2021年9月13日月曜日

「八方塞がり」

 ニュースはコロナか政局ばかりなので、このところラジオを聞いていません。読書がはかどるのはいいのですが、何を読んでも楽しめず鬱々としています。以前も書きましたが、コロナについて私にわかったのは、2020年の日本に限った総死亡者数は前年より9373人減少したことであり、それまでの10年間の総死亡者数が毎年平均2万4千人ずつ増えていたことを考え合わせると、見方によっては、昨年はコロナの流行により3万人以上の人が命拾いをしたと言えなくもないのです。諸外国とくに欧米では全く違った状況かもしれませんが、日本においてはインフルエンザ以上に悪い影響をもたらしたとは言えません。この不思議な結果の前提となるファクターXはまだ分かっていませんが、以前ささやかれたBCG接種との関連などは、主症状が肺疾患に深く関わる点でさほど見当外れとは言えないのではないでしょうか。異なった感染症であれば違うタイプの遺伝子情報を持つ方が影響を被ることでしょうが、生活環境を含む人間の遺伝子情報は千差万別なので、完全に解明するのは難しいかもしれません。

 この時代になってもまだ経済成長を唱える人がいますが、見渡す限りもうフロンティアは無いように思えます。それでも経済成長を望むなら無理にでもフロンティアを創出しなければなりません。これまでは戦争がその役割を担ってきました。しかし、それ以外にも方法はあるようで、それは「災厄」です。ゼロサム的世界では「甲の得は乙の損」という形でその内部にフロンティアを作り出し、持てる者はさらに富を増し加えることができます。また、自然災害であれ人的災害であれ大災害となれば、そこにフロンティアができます。こんな形でしか「経済成長」できないのなら希望は見えません。

 日本学術会議の問題は、1950年および1967年に示されていた「軍事目的のための科学研究を行わない」との声明を踏まえて、2017年3月24日に出された「軍事的安全保障研究に関する声明」が大きな一因なのでしょう。せっかく戦争法案を通しても国産の兵器がなくては戦えませんから。首相は任命拒否は学問の自由に抵触しないという論拠として、「学者が自由に研究するのは妨げない」といった趣旨の答弁をしていたように記憶していますが、学問の自由はそもそも国家権力の介入からの自由を指しているのですから、これほど国民を愚弄する発言はないでしょう。こうしたむき出しの邪悪さが露わになっても、もはや文書改竄を平気で行えるようになった政府に恐いものはありません。しかし、政府が学問の自由にまで手を出すようになったら、その国に未来はないでしょう。

 健康や医療関係の本は特によく読みますが、ほとんど分からないというのが正直なところです。ただ、「人間の身体は一人一人未知のものである」ということは確かなようで、既に抱えている病はしかたないにしても「できるだけ医療には関わらないでいたい」と強く思いました。知れば知るほど暗い闇が横たわっているようです。水や食べ物にしても本当に安全と言えるものはなさそうですから、せいぜい少しでも汚染度が低いものを選ぶくらいしかできません。また、今まで気に留めていませんでしたが、家の内外の電磁波の問題もあります。これとて都市で社会生活をするならば完全に避けられる場所などあるわけがなく、せいぜい調理中の電子レンジから離れたり、スマホは遠いところに置いておくといった対処しかありません。

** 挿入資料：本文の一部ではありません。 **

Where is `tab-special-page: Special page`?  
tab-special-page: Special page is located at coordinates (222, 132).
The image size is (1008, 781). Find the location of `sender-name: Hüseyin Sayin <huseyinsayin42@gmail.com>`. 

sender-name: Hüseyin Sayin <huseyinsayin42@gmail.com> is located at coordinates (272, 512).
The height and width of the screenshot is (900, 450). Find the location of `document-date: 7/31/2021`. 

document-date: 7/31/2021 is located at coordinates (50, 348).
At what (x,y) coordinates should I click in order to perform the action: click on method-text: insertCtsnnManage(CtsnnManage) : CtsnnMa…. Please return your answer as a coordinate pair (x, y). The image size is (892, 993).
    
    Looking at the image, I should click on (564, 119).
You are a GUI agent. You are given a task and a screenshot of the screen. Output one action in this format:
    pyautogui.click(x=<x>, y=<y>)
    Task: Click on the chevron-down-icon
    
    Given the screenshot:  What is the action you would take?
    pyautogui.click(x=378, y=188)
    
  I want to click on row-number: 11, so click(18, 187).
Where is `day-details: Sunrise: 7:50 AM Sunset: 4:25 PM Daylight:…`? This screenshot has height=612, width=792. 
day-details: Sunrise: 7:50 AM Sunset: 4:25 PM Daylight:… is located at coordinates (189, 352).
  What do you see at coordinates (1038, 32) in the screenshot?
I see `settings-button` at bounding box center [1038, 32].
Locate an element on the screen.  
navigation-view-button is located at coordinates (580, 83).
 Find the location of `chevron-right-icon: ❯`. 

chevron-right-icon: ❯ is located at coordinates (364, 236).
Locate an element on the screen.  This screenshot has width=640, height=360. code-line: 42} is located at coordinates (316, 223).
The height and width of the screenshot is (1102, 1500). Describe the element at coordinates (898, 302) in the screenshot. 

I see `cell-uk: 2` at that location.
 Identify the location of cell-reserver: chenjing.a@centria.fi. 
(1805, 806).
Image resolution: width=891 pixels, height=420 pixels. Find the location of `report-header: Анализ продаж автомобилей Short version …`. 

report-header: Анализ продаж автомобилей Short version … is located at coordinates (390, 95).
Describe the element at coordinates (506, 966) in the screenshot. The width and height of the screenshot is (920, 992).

 他にもインターネットを用いた犯罪に巻き込まれる危険や、外出時の回避できない事態(交通事故や無差別犯罪)に遭遇する危険は常にあり、ひとときも気が休まる時がないのです。どうしてこんなことになってしまったのでしょう。その経過の時代を生きてきたのですから、自分も含め多くの同時代人の欲が際限なく実現していった結果と認めざるを得ません。こうなると、若い方々の怨嗟の叫び、鬼束ちひろのヒット曲まで一直線です。でもあれは20年も前のこと・・・。この間、状況は悪くなりこそすれ、全く好転していません。そして昨年は、10歳から39歳までの死因の第一位が自殺なのです。絶句するほかない。そして現在はSNSで「死にたい」などと呟いたりしたら、瞬く間に、砂糖に群がるアリのように、何人もの人が邪悪な目的でコンタクトしてくるという恐ろしい時代です。私に何か言えるとしたら、「教会に来ればいいのに」ということだけです。そこでの礼拝は静謐と平安に満たされ、私が唯一安心できる時間です。歳をとるほどにそう感じますが、一体どれくらいの人がそういう時間と空間をもてているのでしょう。ぜひ若いうちから神様の恵みを知って、この困難な世界を生き延びられるようにと心から願います。